Quais livros da Bíblia aparecem citados entre parênteses no texto sobre o Deus da Escritura, mais abaixo? Liste todos.

» Texto de referência

+--

Como o Deus da Bíblia é diferente do “deus” moderno!
O Deus da Escritura é Todo-Poderoso

Ele é aquele que fala e é feito; que ordena e há prontidão. Ele é Aquele para quem “
todas as coisas são possíveis” e “faz todas as cousas segundo o conselho da sua vontade” (Efésios 1:1)…

O Deus da Escritura é infinito em sabedoria

Nenhum segredo pode ser escondido dEle, nenhum problema pode confundi-Lo, nada é difícil demais para Ele. Deus é onisciente – “
Grande é o Senhor nosso e mui poderoso; o seu entendimento não se pode medir” (Salmos 147:5). Portanto se diz, “Não se pode esquadrinhar o seu entendimento” (Isaías 40:28). Daí a razão porque numa revelação dEle nós esperamos encontrar verdades que transcendem o alcance da mente da criatura, e, portanto, é evidente a tolice presunçosa e a impiedade daqueles que não passam de “pó e cinza” ao tentarem pronunciar a racionalidade ou irracionalidade das doutrinas que estão acima da razão!

+--

» Dados fornecidos
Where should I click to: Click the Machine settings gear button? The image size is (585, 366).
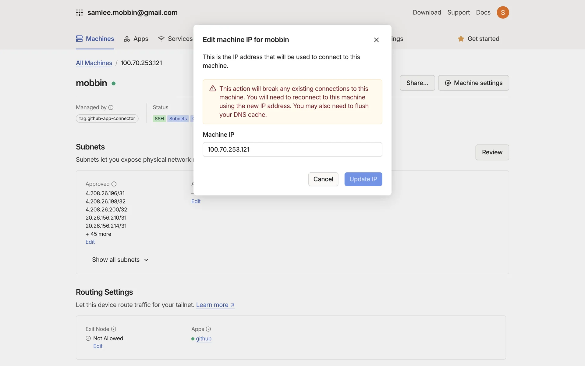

+--

» Resposta esperada
Efésios, Salmos e Isaías.